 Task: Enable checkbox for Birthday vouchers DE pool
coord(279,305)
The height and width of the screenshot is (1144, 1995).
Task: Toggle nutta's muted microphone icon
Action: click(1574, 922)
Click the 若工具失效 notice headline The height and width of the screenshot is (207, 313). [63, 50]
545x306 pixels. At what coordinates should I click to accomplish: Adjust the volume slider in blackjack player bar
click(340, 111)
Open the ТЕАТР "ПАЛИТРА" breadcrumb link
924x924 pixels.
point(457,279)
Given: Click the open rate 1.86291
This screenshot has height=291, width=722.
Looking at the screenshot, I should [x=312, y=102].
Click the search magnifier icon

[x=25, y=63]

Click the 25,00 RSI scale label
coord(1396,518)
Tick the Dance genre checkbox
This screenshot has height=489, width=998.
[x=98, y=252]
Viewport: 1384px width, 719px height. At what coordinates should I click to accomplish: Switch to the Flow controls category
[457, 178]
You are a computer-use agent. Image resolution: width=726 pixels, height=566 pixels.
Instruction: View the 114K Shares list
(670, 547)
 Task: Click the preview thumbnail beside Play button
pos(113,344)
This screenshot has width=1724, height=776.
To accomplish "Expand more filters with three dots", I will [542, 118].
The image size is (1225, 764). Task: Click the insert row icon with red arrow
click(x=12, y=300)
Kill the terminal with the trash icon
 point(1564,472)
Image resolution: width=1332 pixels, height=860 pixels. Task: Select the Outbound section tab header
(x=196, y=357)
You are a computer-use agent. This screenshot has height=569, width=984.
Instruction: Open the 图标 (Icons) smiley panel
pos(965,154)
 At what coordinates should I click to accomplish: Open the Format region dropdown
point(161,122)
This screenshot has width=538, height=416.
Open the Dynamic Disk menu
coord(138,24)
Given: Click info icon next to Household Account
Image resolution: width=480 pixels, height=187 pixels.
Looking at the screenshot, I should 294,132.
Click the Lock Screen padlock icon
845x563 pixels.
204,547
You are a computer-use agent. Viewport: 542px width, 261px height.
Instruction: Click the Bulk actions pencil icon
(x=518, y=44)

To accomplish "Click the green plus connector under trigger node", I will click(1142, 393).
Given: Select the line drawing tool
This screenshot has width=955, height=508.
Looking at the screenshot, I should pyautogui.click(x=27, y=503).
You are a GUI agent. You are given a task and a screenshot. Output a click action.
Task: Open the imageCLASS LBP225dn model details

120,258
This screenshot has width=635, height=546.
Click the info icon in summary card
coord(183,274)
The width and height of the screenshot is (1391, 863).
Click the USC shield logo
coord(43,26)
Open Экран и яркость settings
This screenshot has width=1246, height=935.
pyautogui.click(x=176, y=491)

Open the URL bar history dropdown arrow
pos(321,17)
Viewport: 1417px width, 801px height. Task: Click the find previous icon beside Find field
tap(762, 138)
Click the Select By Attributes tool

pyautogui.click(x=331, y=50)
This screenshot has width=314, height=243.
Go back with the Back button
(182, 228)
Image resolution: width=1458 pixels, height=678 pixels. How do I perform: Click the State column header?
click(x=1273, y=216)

_Exercise_: Gather every line of the data above that contains the string "resolution", and copy each one in full. Uppercase and lowercase letters count as different.

_Complete response_:
You are a computer-use agent. Image resolution: width=726 pixels, height=566 pixels.
Image resolution: width=1332 pixels, height=860 pixels. Task: Select the Outbound section tab header
Image resolution: width=480 pixels, height=187 pixels.
Image resolution: width=1458 pixels, height=678 pixels. How do I perform: Click the State column header?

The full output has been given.